Electronic tools are on the rise in practice


Don't use a computer, personal digital assistant (PDA), or other electronic tools at the office and at home? It's time to catch up with your colleague - for good reason!

Don't use a computer, personal digital assistant (PDA), or other electronic tools at the office and at home? It's time to catch up with your colleagues - for good reason

According to a 2002 survey by the American Academy of Pediatrics, 97% of pediatricians use computers. And they aren't just checking email or the latest sports news. Clinical use of computers is on the rise. Among AAP respondents, 41% admitted to using computers to manage a diagnosis or problem list, 37% to track immunizations, and 41% to submit and receive laboratory results.

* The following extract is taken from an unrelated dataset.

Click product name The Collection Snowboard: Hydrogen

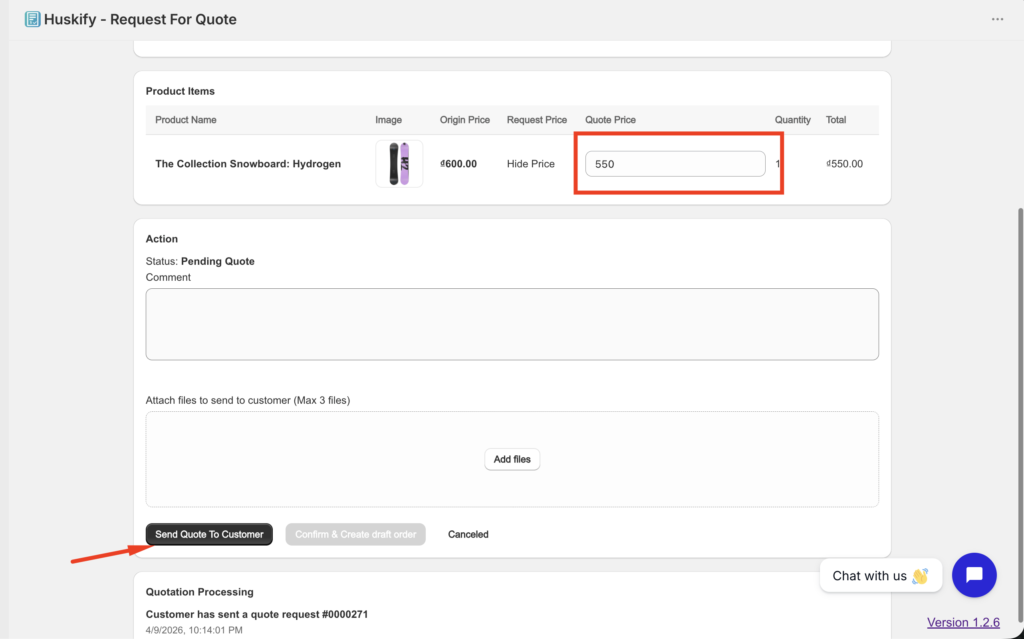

When it comes to PDAs, the numbers are less impressive, noted David Paperny, MD, FAAP, pediatric implementer for Kaiser HealthConnect, a national electronic medical record initiative undertaken by HMO giant Kaiser Permanente. He told the AAP 2004 National Conference and Exhibition yesterday that just 38% of pediatricians use a PDA. The good news is how they are using PDAs: Fully 77% use a PDA for scheduling; 76%, to check drug references during prescribing; and 75%, for calculations. Computer and PDA use are one reason Dr. Paperny is upbeat about the adoption of electronic medical records, or EMRs, by pediatricians.

The other reason he is optimistic about the rise of EMRs is a financial one. EMRs are not cheap, he noted, but the return on investment can be impressive.

The move from paper medical records to EMRs can, experience shows, boost revenue by $40,000 per physician per year because of more accurate coding. Studies suggest that practices that rely on paper medical records miss 14% of procedures and 2% of office visits. EMRs, however, don't miss anything.Electronic records are also more efficient than paper records. Overall, Dr. Paperny said, EMRs reduce chart pulls by 90% and staff time by 50%.

EMRs also offer less tangible benefits. Because there are no hand-written entries, there are none of the problems associated with illegible handwriting on charts or prescriptions. Electronic access gives clinicians access to the most current patient records. EMRs allow for automatic drug interaction and allergy screening at the point of prescribing. EMRs also allow physicians to monitor compliance.

Just as importantly, Dr. Paperny noted, parents love the technology. Electronic medical records, he emphasized, give them more confidence in the pediatrician's knowledge, judgment, and treatment recommendations.